» EXTRACTED INFORMATION

========================

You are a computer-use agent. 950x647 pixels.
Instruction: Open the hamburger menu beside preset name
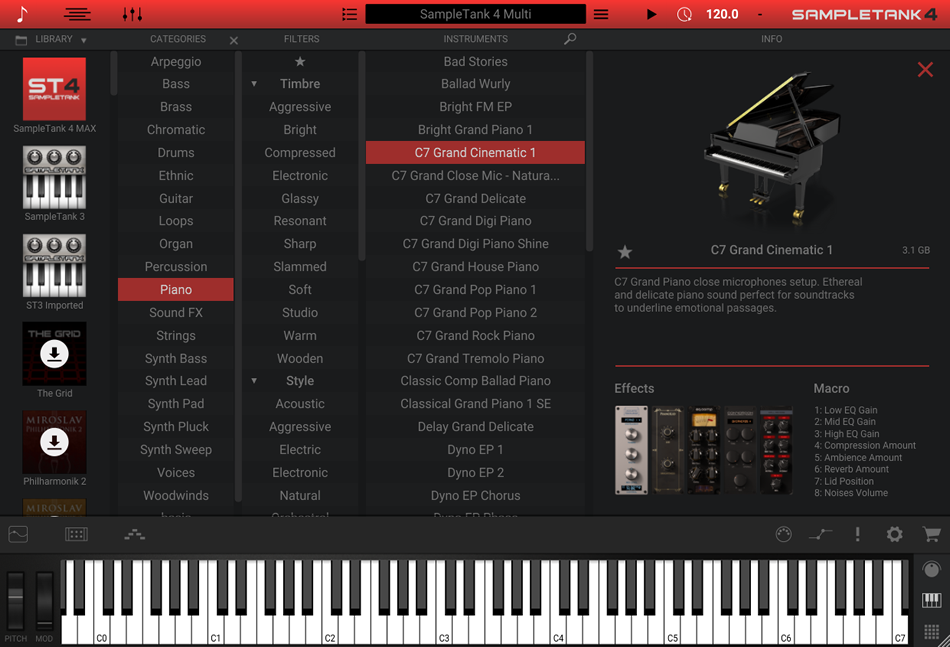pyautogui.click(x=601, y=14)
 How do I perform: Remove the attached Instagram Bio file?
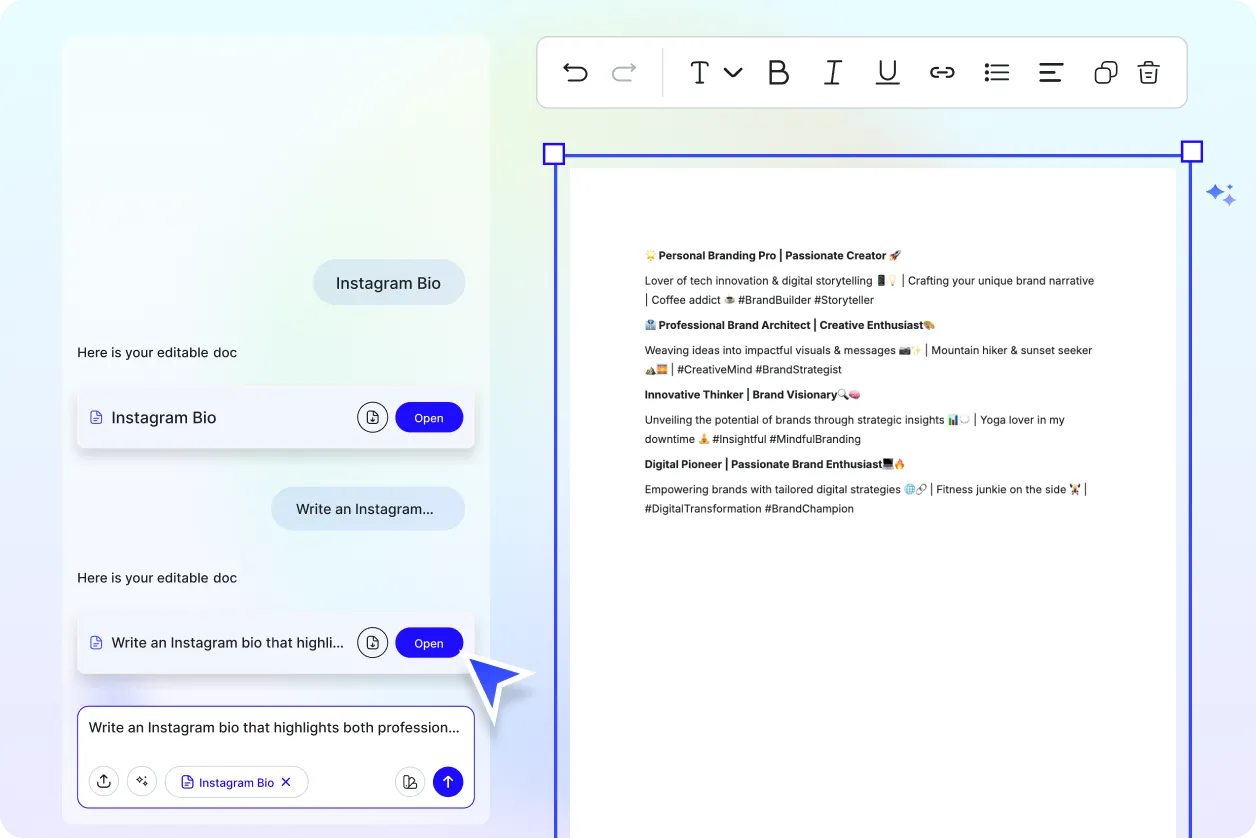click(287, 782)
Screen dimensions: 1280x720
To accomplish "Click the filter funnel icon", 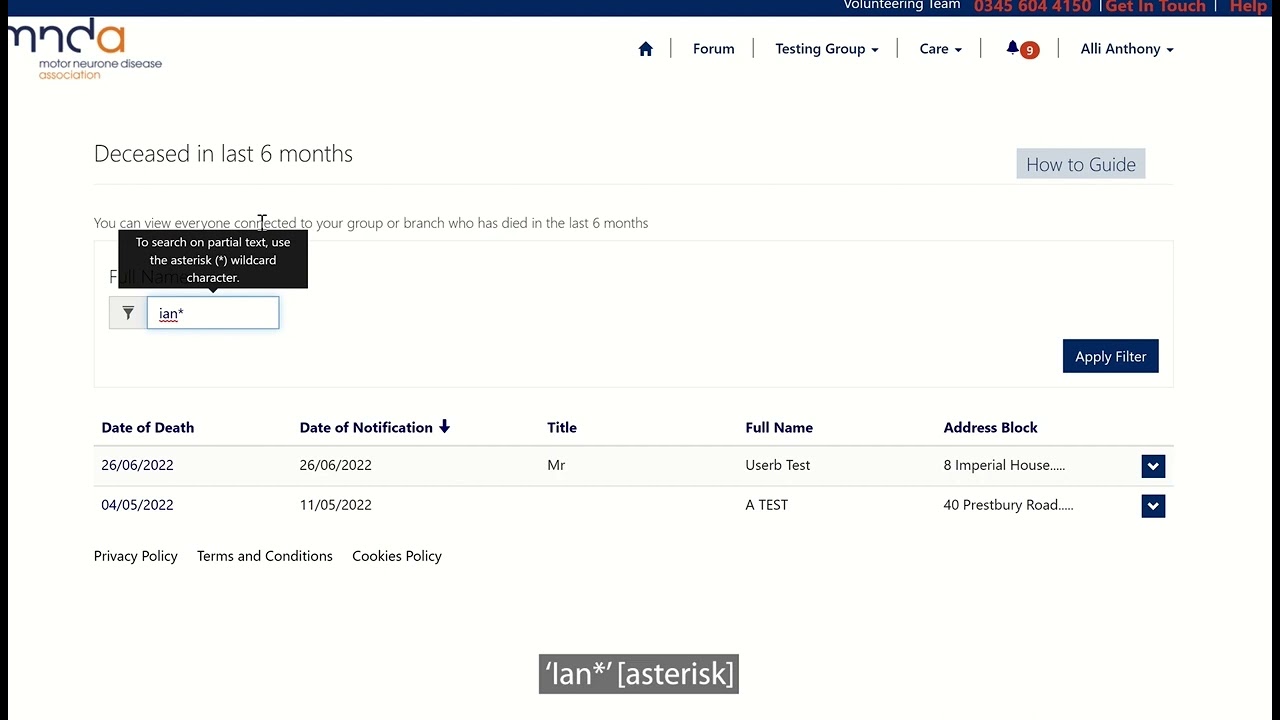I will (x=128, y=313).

========================

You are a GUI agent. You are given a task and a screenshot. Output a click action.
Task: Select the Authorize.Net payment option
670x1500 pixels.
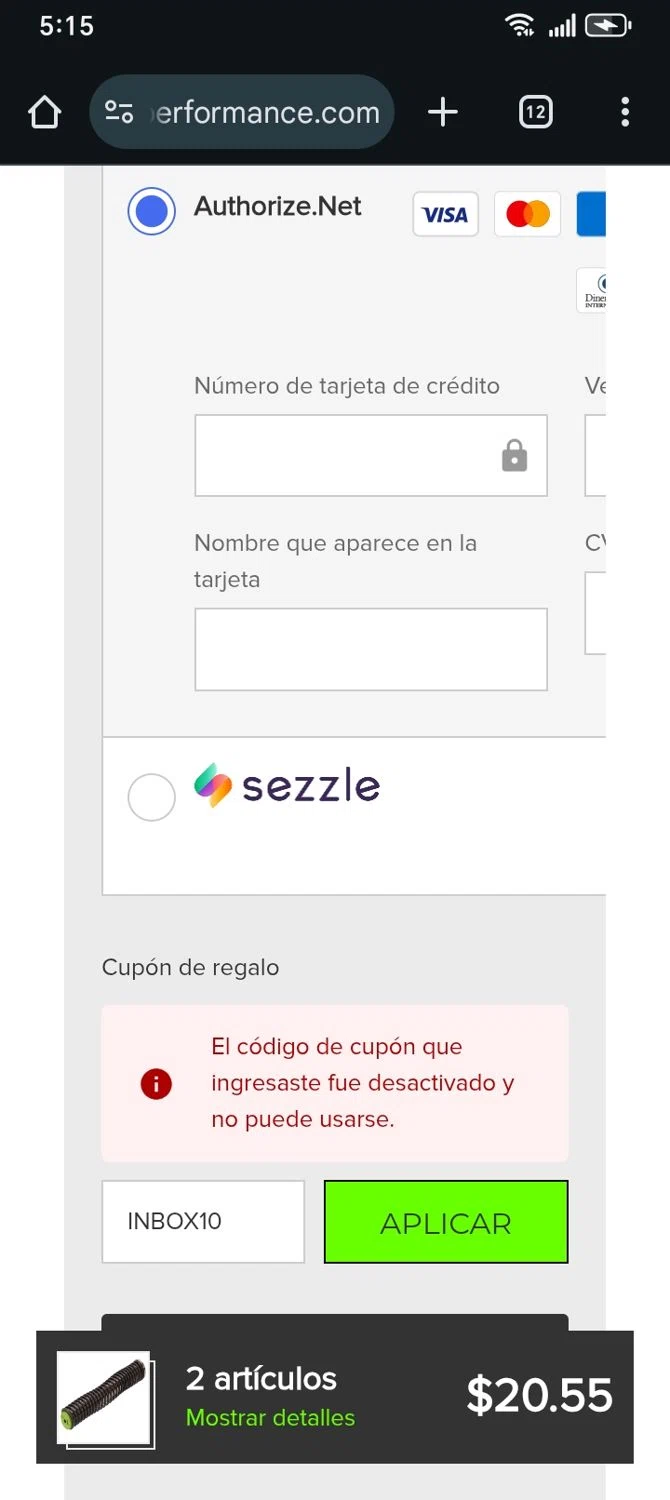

========================

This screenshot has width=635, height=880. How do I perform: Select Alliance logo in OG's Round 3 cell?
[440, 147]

========================

» WHAT TO WORK ON
Everything from the line containing "You are a GUI" through the line containing "670x1500 pixels." in the material above should be retyped exactly, both ends included, and nothing more.

» YOUR SOLUTION
You are a GUI agent. You are given a task and a screenshot. Output a click action.
Task: Select the Authorize.Net payment option
670x1500 pixels.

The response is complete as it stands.